Book Review: Sears, Roebuck & Co: The Best Of 1905 – 1910 Collectibles

Like a lot of people, I enjoy shopping on the Internet. Practically anything you want is available, with just a click of the mouse. You order, wait a few days, and voila — it arrives in your mailbox. No hassle with going to the store, fighting the crowds, and hauling whatever it is back home. Be it books, clothes, electronic gadgets — you name it, and it is out there. Over a 100 years ago, this type of shopping was available as well, and was especially popular in rural areas.

I am talking about the Sears catalog, of course. Skyhorse Publishing has recently issued the mighty Sears, Roebuck & Co: The Best Of 1905 – 1910 Collectibles, and it is an antiquer’s dream. Literally everything a person could want was available through Sears back then. The massive catalog is about the size of a telephone book, with 720 pages, and over 15,000 illustrations. My guess is that there are upwards of 50,000 entries in total.

The meticulously drawn representations of old-time cameras, watches, rifles, musical instruments, and more are a thing of beauty in themselves. Nobody puts this type of effort into a mere catalog anymore.

But this is so much more than a simple collection of products. Sure, it is fun to look at what these items were priced at one hundred years ago. But there is an even more intriguing element to the book. It is a slice of America that is so far removed from our present day existence, that it is hard to even imagine.

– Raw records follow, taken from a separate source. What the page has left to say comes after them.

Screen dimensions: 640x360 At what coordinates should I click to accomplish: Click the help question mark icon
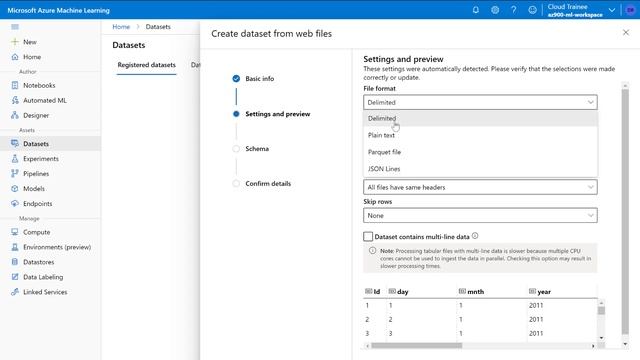tap(513, 10)
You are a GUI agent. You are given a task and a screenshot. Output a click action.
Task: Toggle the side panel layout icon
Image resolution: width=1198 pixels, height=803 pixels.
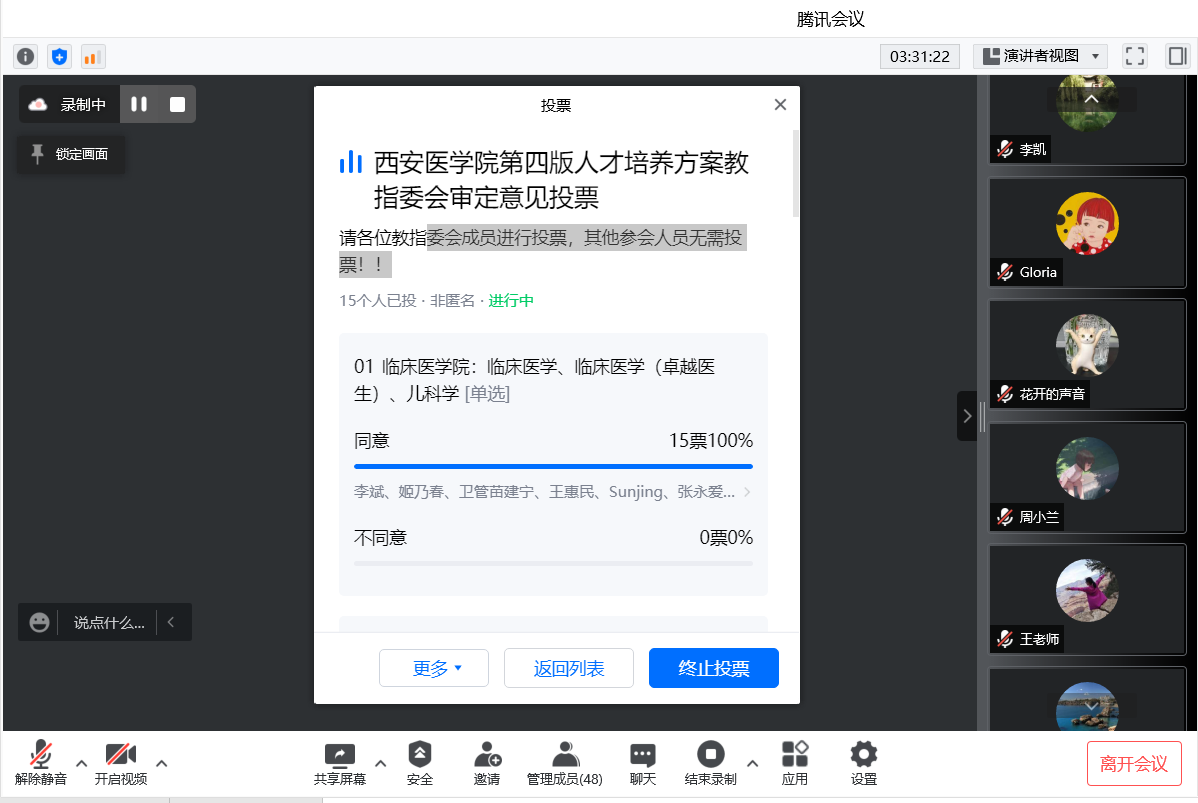pos(1176,56)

There are actually entries for full-sized “Cathedral Chapel Organs” ($56.75) for your local church. And if you needed a brand new, state-of-the art kitchen stove or range, they had them too. Just imagine what it took to ship one of these massive things all the way from Chicago to your little house somewhere in the Ozarks, for example.

I guess I have always enjoyed nostalgia. Stumbling across a long forgotten toy in my parent’s attic, or even browsing the used vinyl at a record store is a lot of fun for me. But this is an entirely new world. A look through this catalog reveals much more than just brilliant marketing. In it, we are actually able to reach out and touch a very distant past. I find it hard to describe just how enjoyable it is to simply browse through this book. It is not hard to imagine my great-grandfather looking at these very same ads, once upon a time. No doubt he would have done it by the light of an oil or kerosene lamp though. 

Say what you will about the Internet. There are a great number of developments that came with it which I certainly could have lived without. But looking through this Sears, Roebuck catalog does put it all in a nice perspective for me. Jeff Bezos at Amazon was one of the very first to see the ‘Net as an extension of what Sears did so long ago.

There is a type of person that the Sears, Roebuck & Co: The Best Of 1905 – 1910 Collectibles will appeal to, and they are probably not shopping the bestseller lists. But if one is curious about who we thought we were at the turn of the twentieth century, it is a wonderful place to start. I think you will be surprised at how much a seemingly ephemeral artifact like this has to say about us, even today. The Sears, Roebuck & Co: The Best Of 1905 – 1910 Collectibles catalog is a most enjoyable look back in time.